I really developed an interest, and later, a passion for it. I took a gap year before [college] to work at a couple of wineries, and then went on to get my degree in Viticulture and Oenology from the University of Adelaide. I’ve worked vintages in Australia, France, Italy, Austria and, now, upstate New York. I also spent a couple of years on the sales and marketing side of things for my dad’s more alternative varieties, such as Teroldego, Lagrein, Fiano, Grüner Veltliner and Nero d’Avola.
With the majority of both of your wine educations and experiences coming from Australia, why choose to open your tasting room in New York?
Colleen: We saw a lot of potential for an urban winery in Rochester, with the craft beverage scene seeing a lot of success and most of the wineries in the region being an hour’s drive away.

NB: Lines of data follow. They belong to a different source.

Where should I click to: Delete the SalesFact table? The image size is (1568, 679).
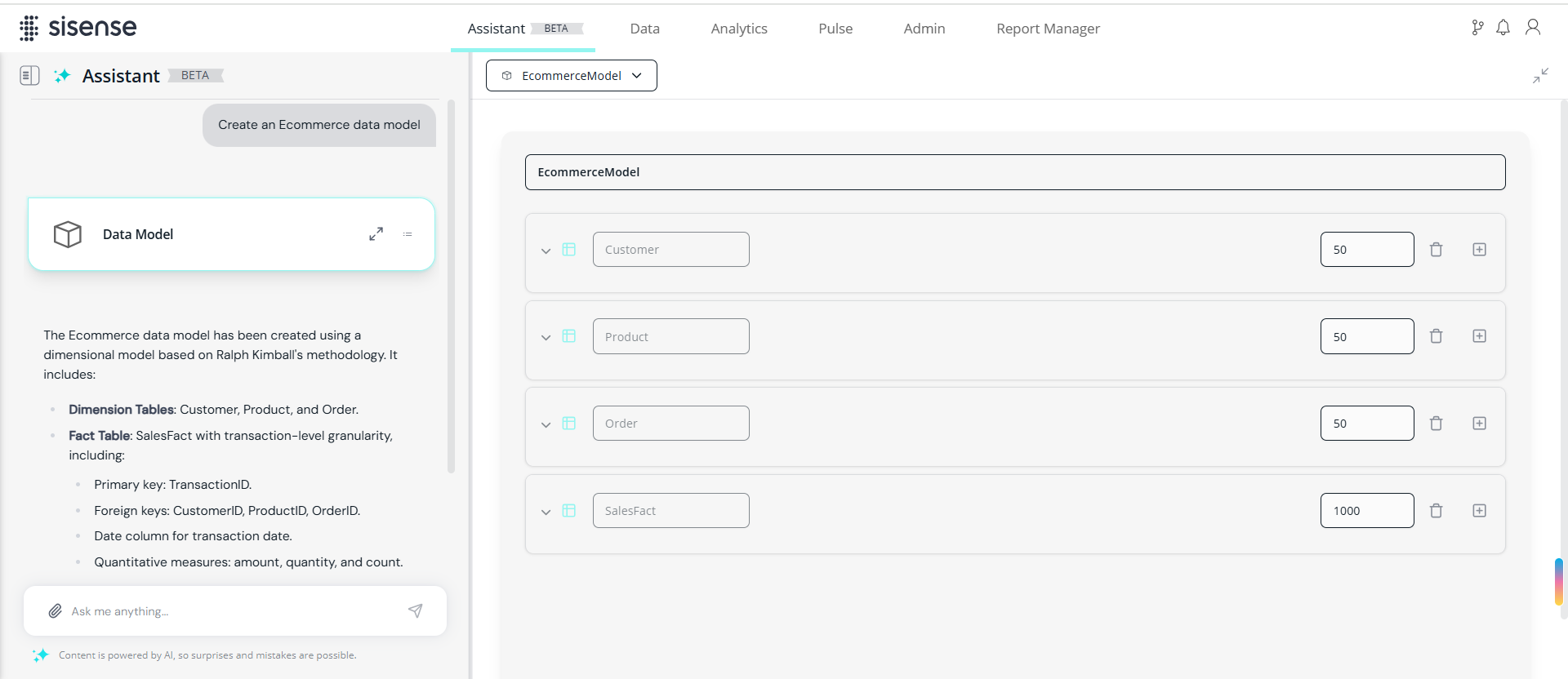coord(1436,511)
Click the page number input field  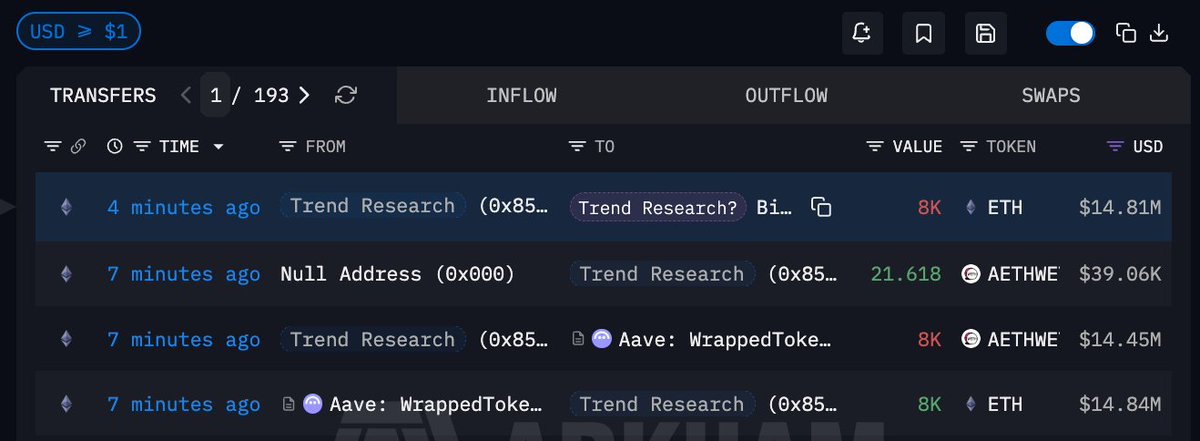point(215,96)
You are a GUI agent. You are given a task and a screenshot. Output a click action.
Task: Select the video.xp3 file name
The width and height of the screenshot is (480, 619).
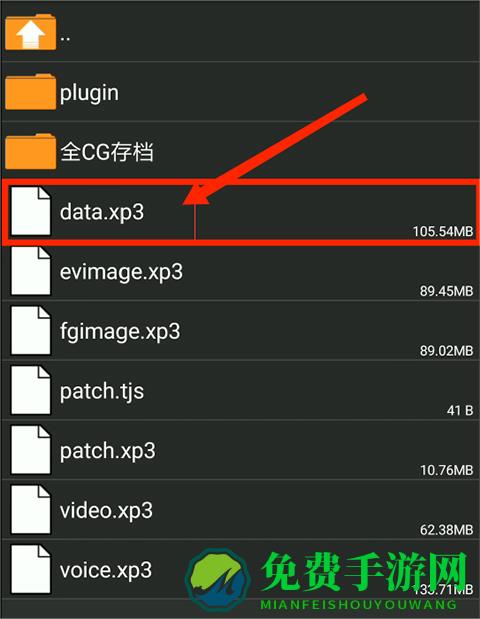[x=106, y=510]
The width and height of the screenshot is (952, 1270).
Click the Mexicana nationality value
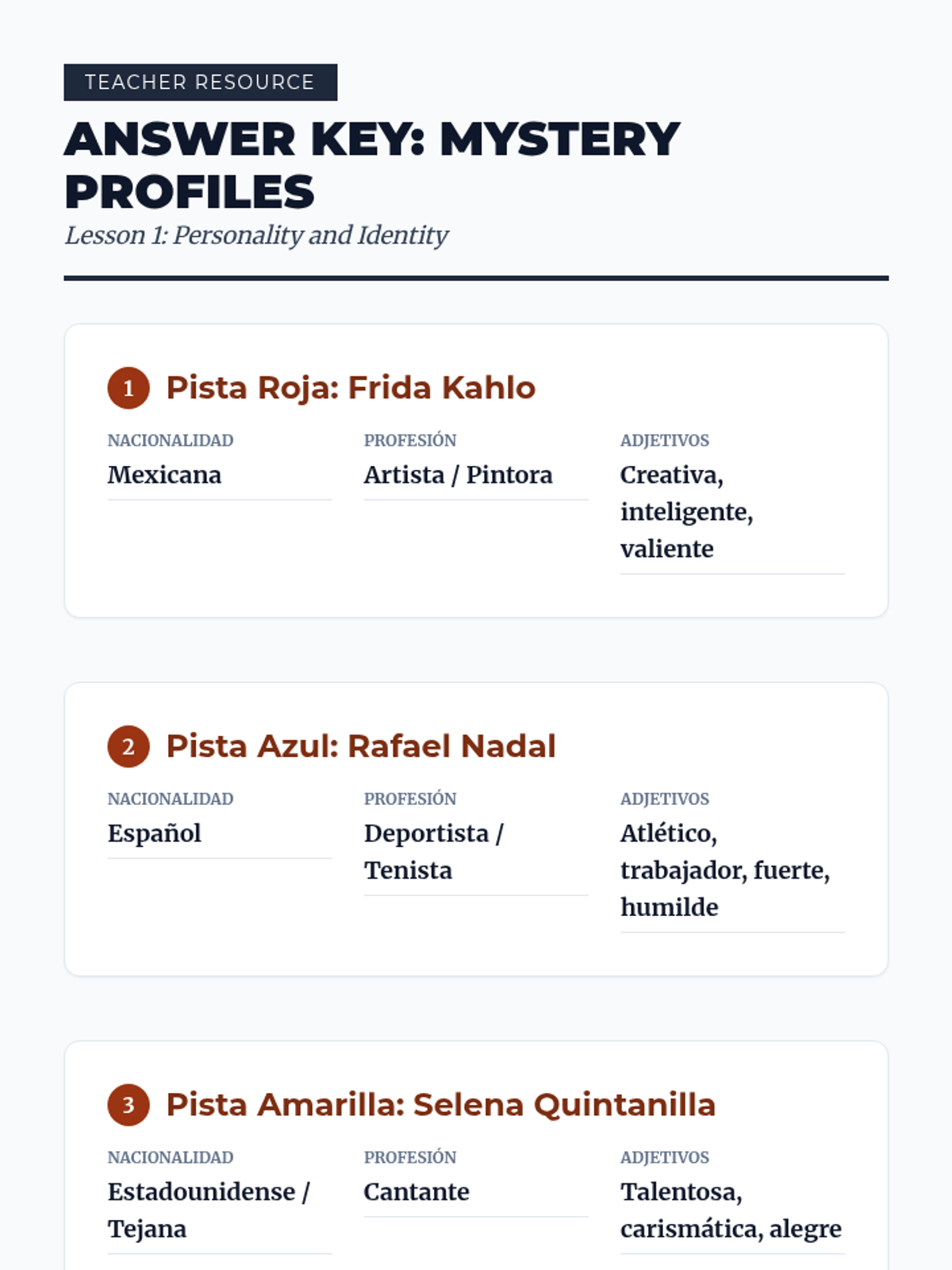tap(164, 475)
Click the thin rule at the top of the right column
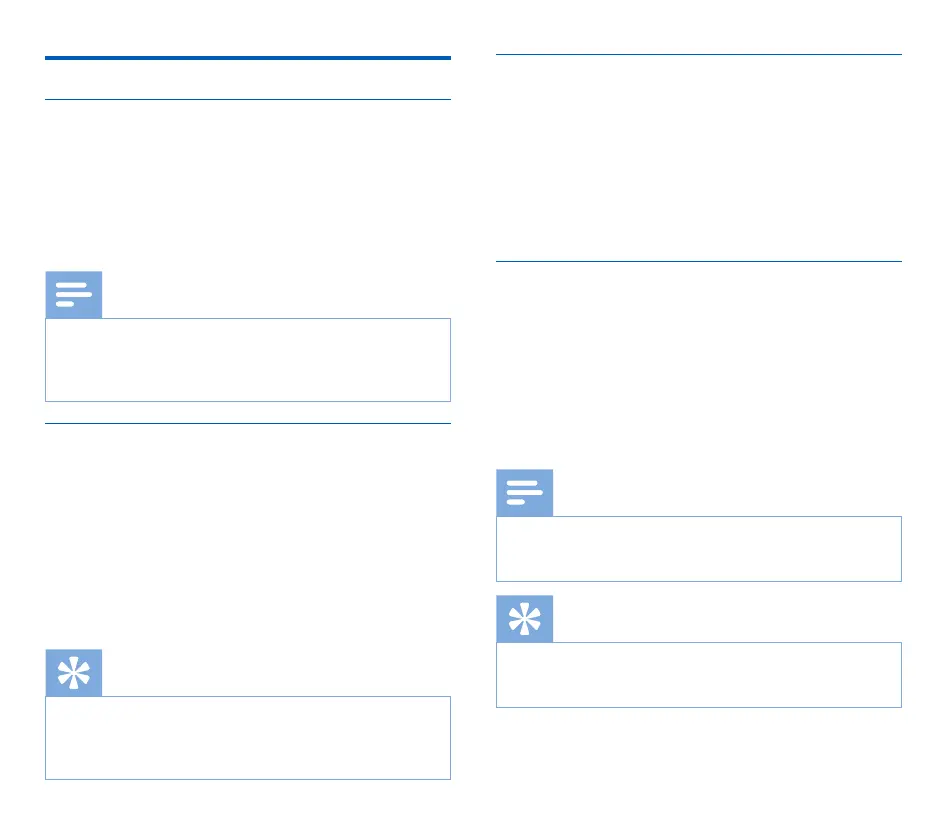The height and width of the screenshot is (839, 947). tap(698, 55)
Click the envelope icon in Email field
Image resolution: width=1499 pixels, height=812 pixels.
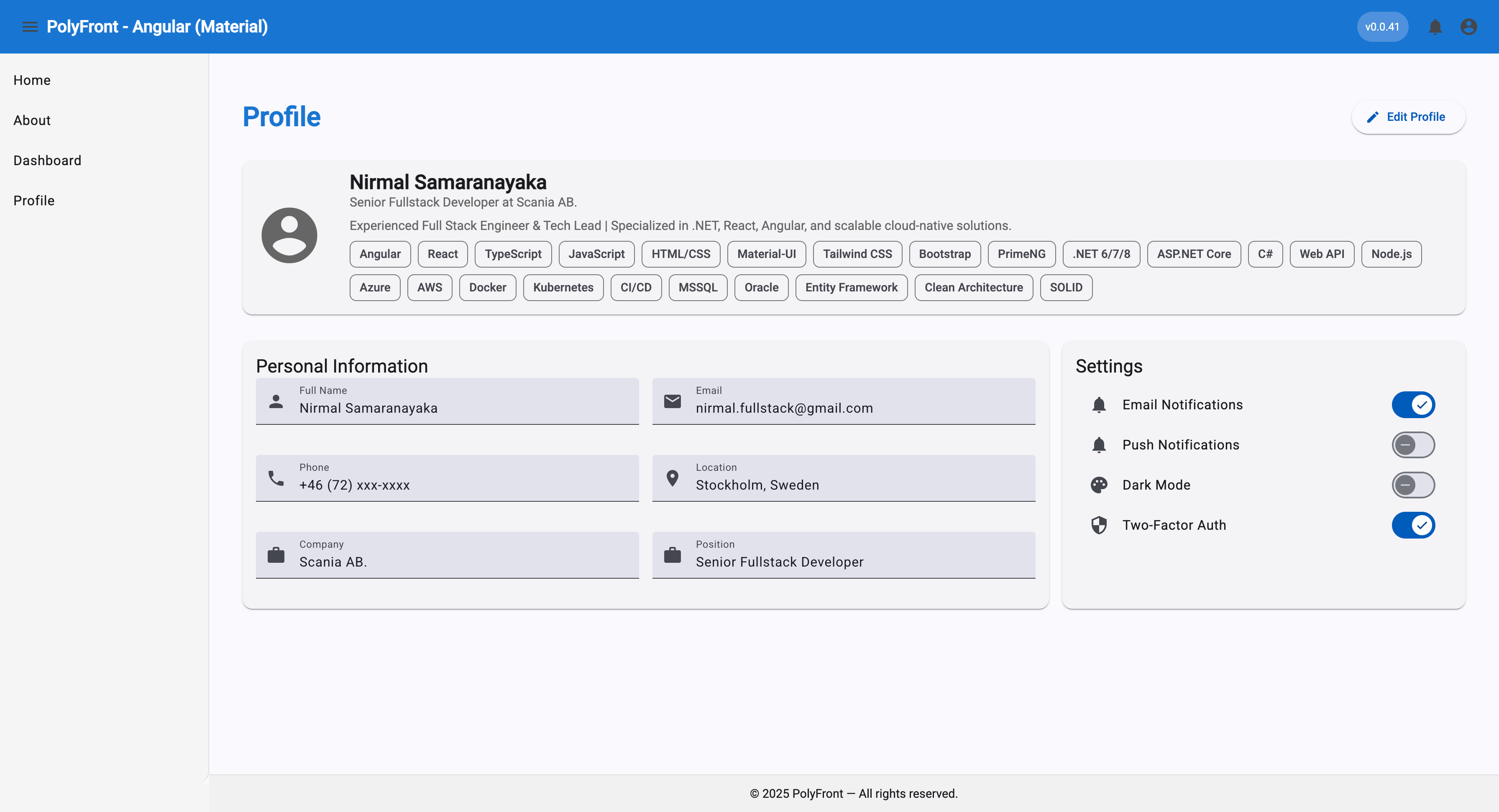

It also seemed like an opportunity to bring more wine education to the city, which we hope to promote through our tasting room, classes and tours of our winery.
That seems to match up with the city’s growing food and beverage scene. What are your favorite places to check out around town?
Colleen: It’s easy to get cooped up in our building, where we live and work, but we definitely have some favorite spots to eat and drink when we do get out. You never have to try hard to get me to Good Luck, The Revelry, The Owl House, Nosh [and] Radio Social.